Screenshot grounding data
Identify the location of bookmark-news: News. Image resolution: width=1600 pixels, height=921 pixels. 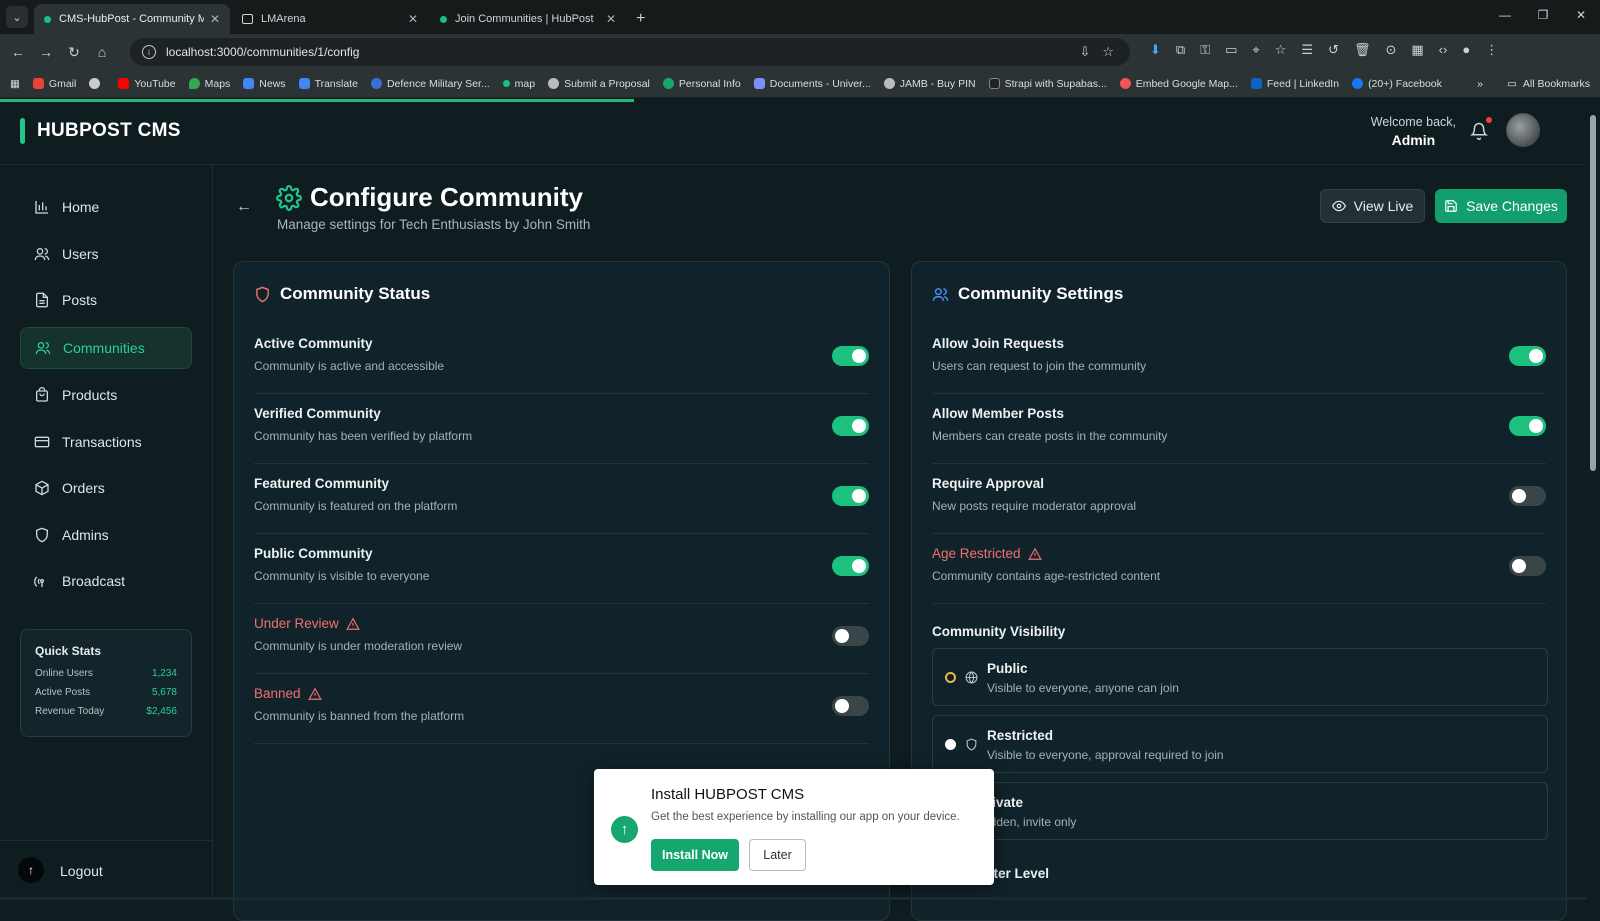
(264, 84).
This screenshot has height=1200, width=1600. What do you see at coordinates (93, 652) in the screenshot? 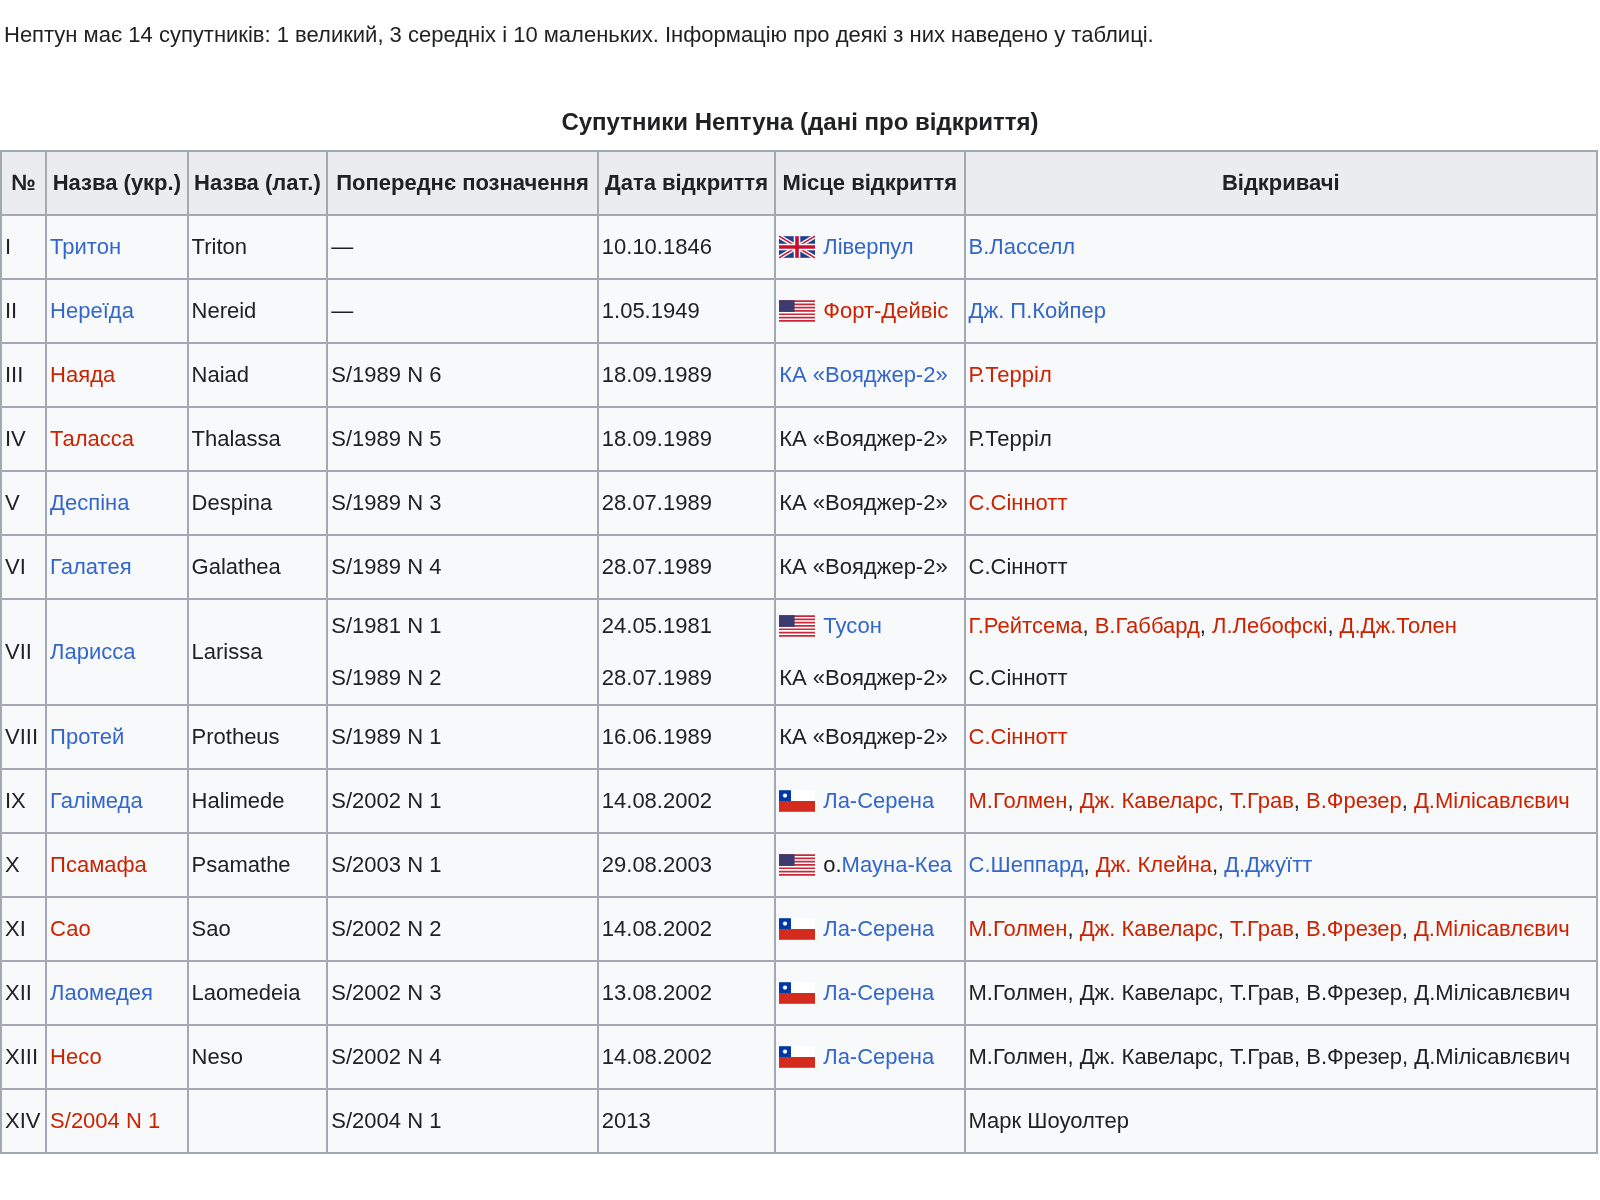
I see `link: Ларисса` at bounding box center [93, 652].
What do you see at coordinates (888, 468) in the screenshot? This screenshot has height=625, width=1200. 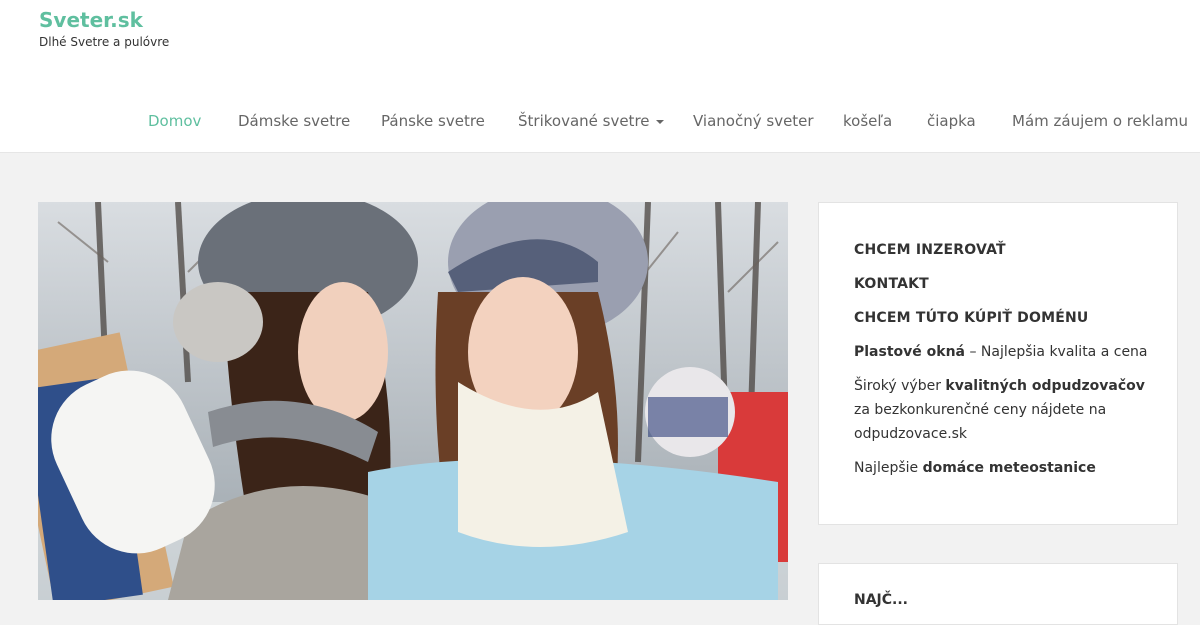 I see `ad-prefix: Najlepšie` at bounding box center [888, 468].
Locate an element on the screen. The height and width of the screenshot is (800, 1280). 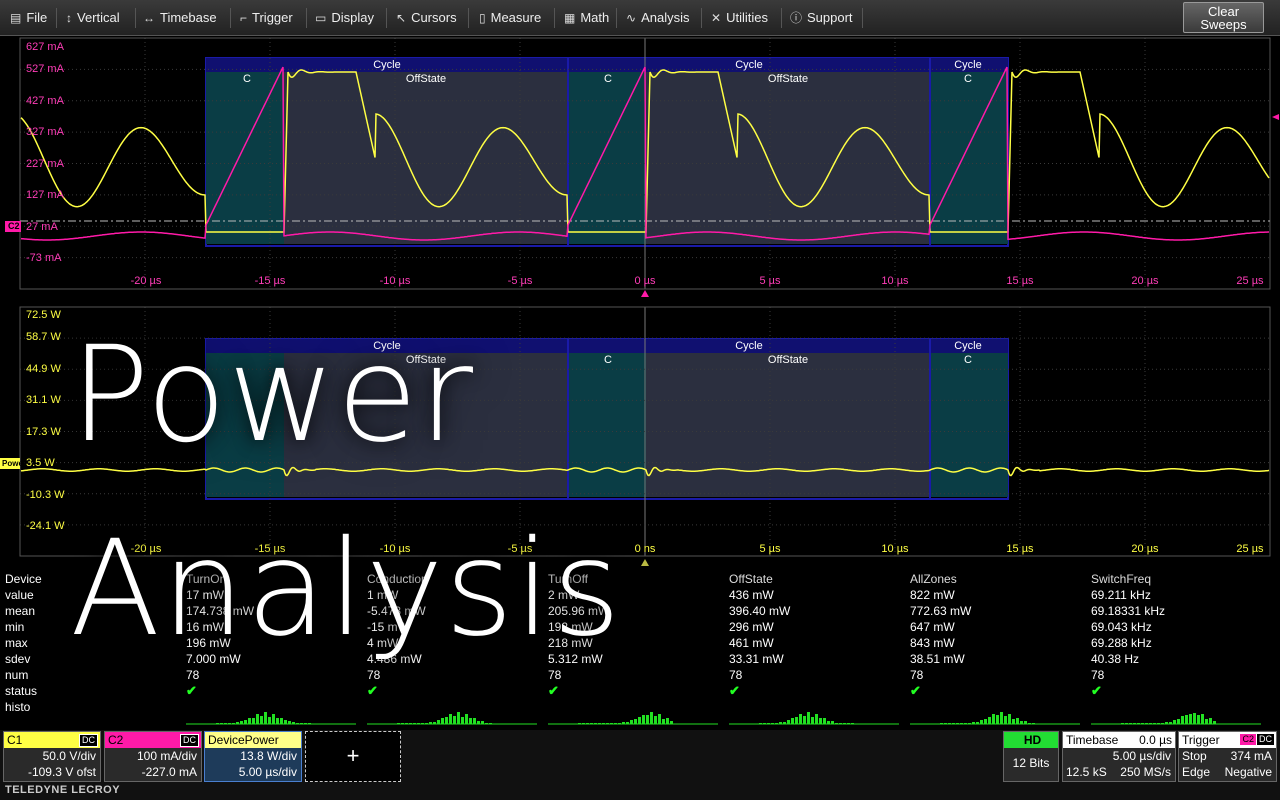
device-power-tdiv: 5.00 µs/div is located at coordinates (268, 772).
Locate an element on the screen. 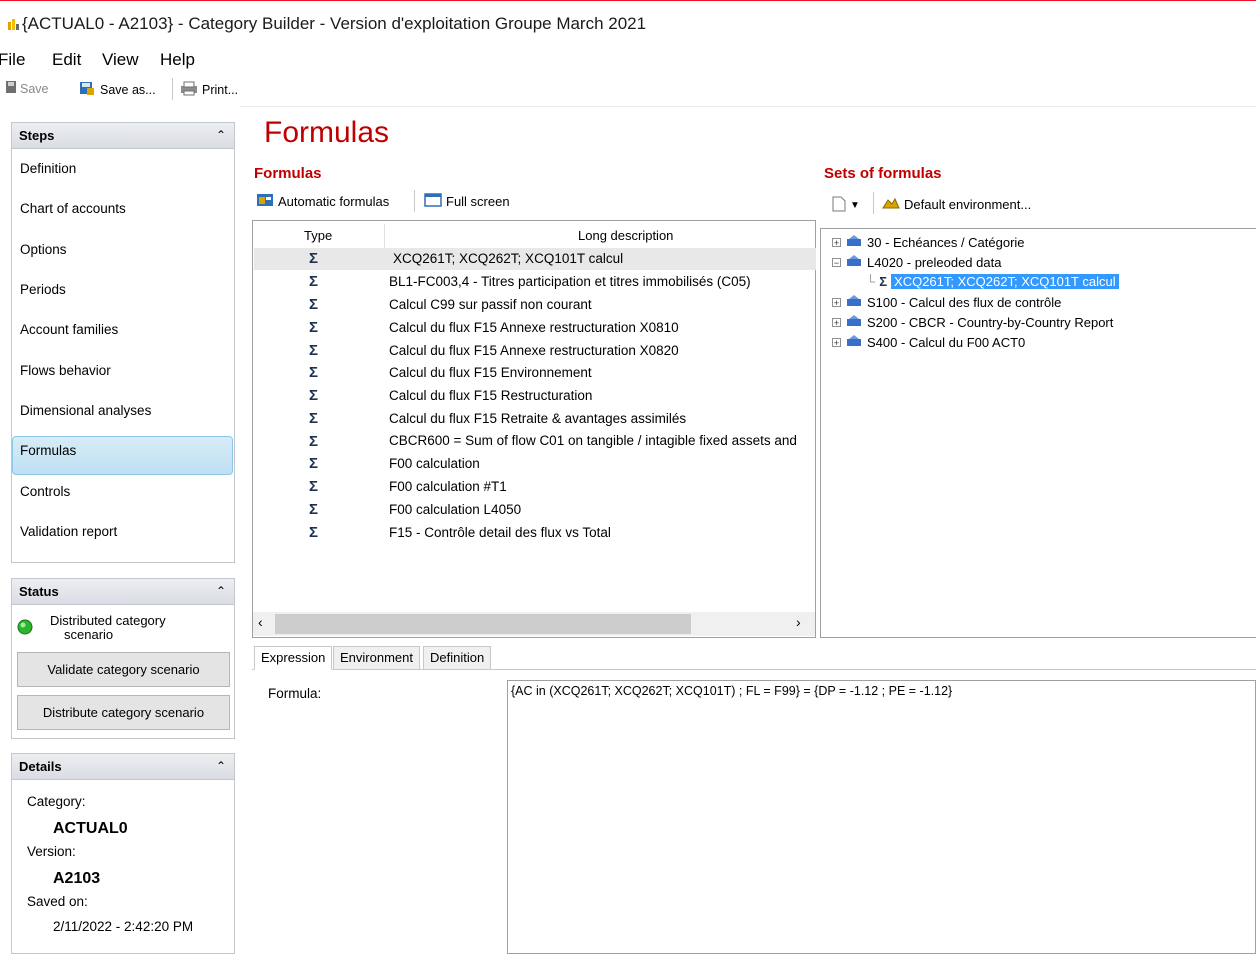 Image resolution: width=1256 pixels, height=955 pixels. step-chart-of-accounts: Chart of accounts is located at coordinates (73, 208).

■ The problem:
Reproduce the part that opens with the first line of the rows and closes with the line containing "center [93, 652].", including both of those lines. Omit the pictures.

■ Output:
Identify the location of bookmark-news: News. Image resolution: width=1600 pixels, height=921 pixels. 
(264, 84).
This screenshot has height=1200, width=1600. What do you see at coordinates (93, 652) in the screenshot? 
I see `link: Ларисса` at bounding box center [93, 652].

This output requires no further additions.